┌─ ARTICLE
Finally, “using” the land too much was seen as another form of violation (Laugrand and Oosten 2009, 44), one made manifest in a landscape overburdened with bones. For people at Wager Bay, living too long in one location and leaving too many bones on the ground are two sides of the same coin—both of them reduce the likelihood of continued success at even the most productive locations: “It’s the tradition of Ukkusiksalik that if there’s people living there, the game [seals] will get scarce…If people live there a long time, the game will go away, and when they are gone, the game will come right back again…That’s why, in the past, we respected the policy to get enough to last you, no more, so that you won’t waste the meat, and so there won’t be many bones littered all over the place” (Mablik in Pelly 2016, 101–02).
└─
┌─ RECORDS PROVIDED
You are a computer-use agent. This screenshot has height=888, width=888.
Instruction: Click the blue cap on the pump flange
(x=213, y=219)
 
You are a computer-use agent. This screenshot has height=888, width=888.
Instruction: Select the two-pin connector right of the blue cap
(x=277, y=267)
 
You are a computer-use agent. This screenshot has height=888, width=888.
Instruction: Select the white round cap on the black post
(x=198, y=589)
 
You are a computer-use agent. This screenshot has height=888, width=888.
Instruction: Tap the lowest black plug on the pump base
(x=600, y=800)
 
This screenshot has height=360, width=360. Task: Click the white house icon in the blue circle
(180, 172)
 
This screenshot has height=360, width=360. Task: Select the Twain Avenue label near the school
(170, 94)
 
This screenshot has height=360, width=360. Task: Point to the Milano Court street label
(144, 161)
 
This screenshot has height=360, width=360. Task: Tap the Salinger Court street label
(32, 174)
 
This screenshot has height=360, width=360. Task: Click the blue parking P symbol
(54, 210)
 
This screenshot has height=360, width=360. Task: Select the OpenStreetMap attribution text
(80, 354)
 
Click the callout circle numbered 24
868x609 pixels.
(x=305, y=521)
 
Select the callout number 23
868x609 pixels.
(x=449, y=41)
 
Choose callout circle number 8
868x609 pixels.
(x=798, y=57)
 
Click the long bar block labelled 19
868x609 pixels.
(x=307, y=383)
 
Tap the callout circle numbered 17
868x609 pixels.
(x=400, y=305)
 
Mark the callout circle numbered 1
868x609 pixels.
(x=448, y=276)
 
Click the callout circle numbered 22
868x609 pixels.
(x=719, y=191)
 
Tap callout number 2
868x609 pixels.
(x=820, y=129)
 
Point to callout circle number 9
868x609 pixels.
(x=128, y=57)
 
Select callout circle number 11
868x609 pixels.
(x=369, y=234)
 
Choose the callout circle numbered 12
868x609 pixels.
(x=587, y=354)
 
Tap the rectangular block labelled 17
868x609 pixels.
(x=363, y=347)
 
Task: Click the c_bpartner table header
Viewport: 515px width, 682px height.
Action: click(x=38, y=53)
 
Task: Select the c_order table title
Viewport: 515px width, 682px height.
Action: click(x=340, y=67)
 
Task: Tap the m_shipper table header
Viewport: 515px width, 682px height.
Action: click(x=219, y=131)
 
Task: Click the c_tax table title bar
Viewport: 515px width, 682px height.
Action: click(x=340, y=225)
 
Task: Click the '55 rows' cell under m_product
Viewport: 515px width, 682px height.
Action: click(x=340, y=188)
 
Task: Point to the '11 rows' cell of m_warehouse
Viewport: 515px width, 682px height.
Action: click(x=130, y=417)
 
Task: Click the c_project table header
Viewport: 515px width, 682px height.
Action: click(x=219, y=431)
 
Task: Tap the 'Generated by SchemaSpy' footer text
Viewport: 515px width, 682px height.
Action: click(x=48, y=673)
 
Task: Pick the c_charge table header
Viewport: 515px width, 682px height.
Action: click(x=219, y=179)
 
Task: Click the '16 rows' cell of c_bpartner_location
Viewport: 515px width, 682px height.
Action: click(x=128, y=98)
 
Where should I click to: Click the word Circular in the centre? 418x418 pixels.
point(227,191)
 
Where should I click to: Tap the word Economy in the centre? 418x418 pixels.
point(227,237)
└─
WHAT THE TASK ASKS => Pick up the passage above on overusing the land at Wager Bay and carry it on from its last sentence.

OUTPUT BELOW =>
The Harvaqtuurmiut and their treatment of caribou bones

The archaeological study below emphasizes a particular species—caribou—in a specific region—the lower Kazan River near Baker Lake, northwest of Hudson Bay (Figure 1). This region was occupied historically by the Harvaqtuurmiut (“people of the Harvaqtuuq,” the name for the lower Kazan region), one of several largely or completely inland-dwelling Inuit groups occupying the region and collectively known as Caribou Inuit (Burch 1986) or Inland Inuit (Mannik 1998) in the ethnographic literature. Recent Elders maintained a detailed knowledge of this larger inland region’s history, which has been recorded, at least in part (Harvaqtuurmiut Elders et al. 1994; Keith 1997, 2004; Mannik 1998; Pelly 2004), and the early twentieth-century lifeways of these Inuit were documented in detail by Birket-Smith (1929, 1933) and Rasmussen (1930a, 1930b; see also Burch 1986; Csonka 1995; Fossett 2001).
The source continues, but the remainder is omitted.